Thank you for sharing these stories. They remind me of a slogan from my college days when the war in Vietnam was heating up. "War is not safe for humans or other living things."
All 4 of my grandparents first survived the tyranny of Stalin, then the horrors of Hitler when they were taken from their homes in Eastern Europe, by force, by the Germans and put into labor camps in Germany.
People today, in this country, have absolutely no clue what real suffering, hardship and sacrifice is. I grew up hearing the stories from my grandparents, and I understand that I cannot even begin to appreciate the pure hell that they endured for the first third of their lives.
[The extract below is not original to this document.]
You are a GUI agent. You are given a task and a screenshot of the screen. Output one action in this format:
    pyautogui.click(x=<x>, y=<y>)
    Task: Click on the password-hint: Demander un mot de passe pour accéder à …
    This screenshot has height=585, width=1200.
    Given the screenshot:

Thank you for writing this piece.
This makes me think about how this works generation after generation. My great grandmother's parents had first-hand stories of civil war battles fought near their farm and my grandmother (she died last summer at 97) heard their stories herself as a child. For Grandma, the civil war had a place in her head like many of my generation see both world wars. It happened, but it's not as personal to us now.
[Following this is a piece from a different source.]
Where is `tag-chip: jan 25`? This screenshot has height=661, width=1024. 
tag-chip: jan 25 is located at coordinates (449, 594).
As for World War II, I've had the honor of working with a woman who was first a nursing student in Nurenberg, then a German draftee (they wanted nurses), then a prisoner of war (held by Americans). When the war ended, she got priority for her education after which she came to the US. I also had clients who were Holocost survivors and veterans of the US and Italian armies during that war. So many years later, those of them who told me about their stories all said that their lives had a "before" and an "after" the war, but it was still just one part of what made them who they are now.
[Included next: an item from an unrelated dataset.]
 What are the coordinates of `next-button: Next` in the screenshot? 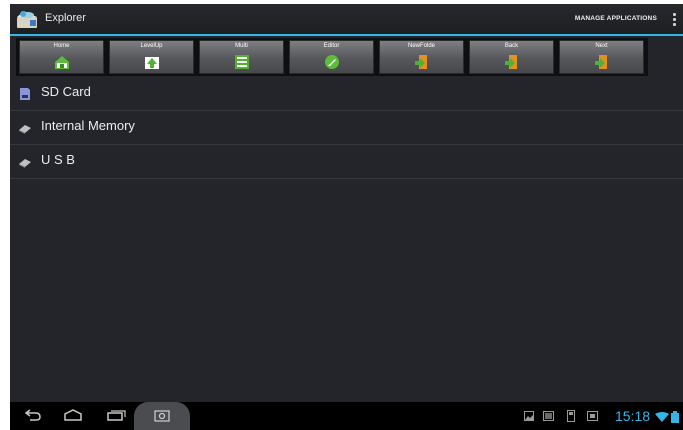 It's located at (602, 57). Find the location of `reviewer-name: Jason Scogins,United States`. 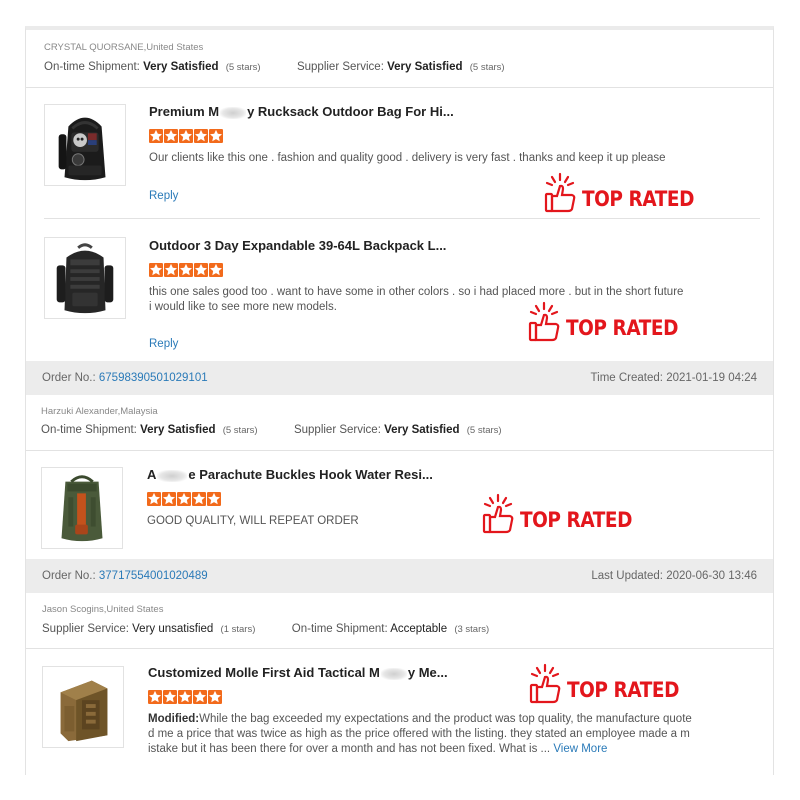

reviewer-name: Jason Scogins,United States is located at coordinates (103, 610).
I understand their thinking, but as a result, we end up losing the personal perspectives of what happened. I find that sad.
I could not agree more ,
http://springtimedog.blogspot.com/2018/11/wally-died-other-day.html
Thank you, Dr.
I want to hope that our greatest days are NOT behind us, but these fellows are a tough act to follow.
Thanks for sharing Dr. G. My 98-year-old brother-in-law served in WWII, and I've never heard a single word about the war from him. But my niece said when she pressed him for details he admitted that one of his duties was being part of the unit that guarded Gen George Patton.
My dear friend Midge was an Army nurse who worked in front-line hospitals. She was with the 1st wave of Americans into Paris 29 August 1945, the U.S. Army's 28th Infantry Division. As she recalled riding on the front of a tank she said they were pelted with roses and carnations, and people hopped up to kiss the Americans, crying with joy. She died from ALS in 1991, and would be 97 if she were still with us.
God help us that we will never see another war like that again, and those which are destroying lives around the world now be brought to an end.
The enormity of the experience these patients endured is all the more made real, with available information from records, and the insights provided in details you elicit from the person standing in front of you, as living treasure, perhaps.
what a wonderful tribute.
Thank you for your post! It was a necessary reminder of what will be missing from history soon. I looked at my newspaper on Dec. 7 and saw that the political cartoon said "REMEMBER" and I actually had to think of what it was that I should remember on Dec. 7. It is frightening that at age 73 I am starting to forget these things that the next generation will likely not remember at all.
10 years later, some of my fondest patient memories are WW2 vets I cared for while working at the VA
Thank you Grumpy for another wonderful piece. Hats off to you sir.
Amen. Never forget.
The WWII vaccine is wearing out, as the majority of people who remembered its horrors pased away.